[TEXT SECTION — start]

I am an amateur photographer and enjoy travelling and taking pictures, lots of pictures. One of the problems I had, and the reason for this review, was to find a product which allowed me to see all of my pictures on all of my devices. Both Apple and Adobe have products which address this but the developers who write these programs seem to feel that everyone has very high speed internet at all times and oodles of cloud storage. This isn’t the case for me.
When Photos was announced a few years ago I felt it would be the solution to the issue of distributing my images to all of my devices. I had two obstacles to get around. Primarily it was the number of images. When I am travelling I might take 3 – 4 thousand pictures each of which is a 50 Meg RAW file. I don’t want them all in the cloud at that point in my workflow as it would be incredibly slow and, in many locations, impossible.
The second obstacle was that I enjoyed working in Lightroom and wanted to continue to use it as my editor. So my workflow became a process whereby all of my images went into Lightroom and then after they had been culled and processed some of the ‘keepers’ would be exported as JPEGs and imported into iCloud Photos and then become available on my devices. If I re-edited a picture in Lightroom then the export/import process needed to be done again.
I was recently introduced to a product called Mylio. This is a photo organizer and editor. It would appear to have many of the same editing capabilities as Photos but I haven’t used either as an editor so can’t talk to those features. However, the brilliant aspect of Mylio, for me, is that it looks after ensuring that all of my devices have synced copies of all of my photos.
It also monitors my Lightroom folders so as soon as I add or change an image in Lightroom it gets synced onto my devices. (The sync takes place when the internet is available and the devices are running the Mylio app. ) No more exporting and no more importing. Mylio can also be used to ensure that you have copies on external drives and/or cloud services so that you always have the number of onsite, offsite, and cloud backups you define.
Mylio can sync originals or previews. In my case, I have the originals on my main machine and sync them to my onsite and offsite backups. My iPad and laptop get medium size previews and my iPhone gets small thumbnails. More than enough to get a good image on that particular screen but small enough to hold lots of pictures. The result is that I have access to a version of all of my pictures even without the internet.

[TEXT SECTION — finish]
[SUPPLIED DATA — start]

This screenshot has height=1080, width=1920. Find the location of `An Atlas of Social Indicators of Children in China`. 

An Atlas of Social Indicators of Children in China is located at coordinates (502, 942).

[SUPPLIED DATA — finish]
[SUPPLIED DATA — start]

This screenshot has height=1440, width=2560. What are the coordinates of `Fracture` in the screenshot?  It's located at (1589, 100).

[SUPPLIED DATA — finish]

TASK LIST ▸
[1] In the Mylio review, what does the writer's iPhone receive through Mylio?
[2] Summarize the Mylio review in two sentences.
[3] Continue the Mylio review from the point where it stops.
The lines are not used in any task.

ANSWERS BY ITEM ▸
[1] Small thumbnails.

[2] The writer, an amateur photographer, found that getting pictures onto all devices through Photos meant exporting edited images from Lightroom as JPEGs and importing them into iCloud Photos, a process repeated after every re-edit. Mylio removes that step by monitoring the Lightroom folders and syncing originals or previews to each device and backup, so a version of every picture is available even without the internet.

[3]
The professional photographer who introduced me to Mylio has 1,000,000 pictures in Mylio and he has previews of all of them on his phone. The integration with Lightroom is also a two-way street. For example, if I am somewhere where I don’t have internet connectivity I can be keywording my images using Mylio on my iPad and then when I am back in internet land my device will update the keywords in the Lightroom XMP metafiles on my main computer. (Note that I do have to tell Lightroom to reread the metafiles to get the data into the Lightroom catalog.)
Mylio has apps for Android, iOS, macOS, and Windows. It is free for users with less than 25,000 pictures and with up to three devices to keep in sync. The free version does not come with the Lightroom integration or the ability to import RAW files. So I use their Premium plan which is $100 per year for up to 5 devices and 100,000 pictures. By the way external, NAS, and cloud drives don’t count against your device limit.
There are a lot of features I haven’t yet used but so far it seems to be a well-conceived and well-built product. I have contacted support twice and had very prompt and helpful replies. The search function works incredibly fast. The editing/organizing options include face recognition, sorting by places, people, date. Any editing is non-destructive so you always have your original image available to you. Mylio will import images from Flickr, Photos, Aperture, iPhoto, and Facebook. As I get more comfortable with the organizing features I will start spending more time assessing the capabilities of the editor. This is a new product by a small company and could quite possibly replace Lightroom for many people.
For more information go to Mylio.com. If you are interested you can sign in for their 30 day free trial of the Premium product.
That’s it for this review. Now back to processing pictures.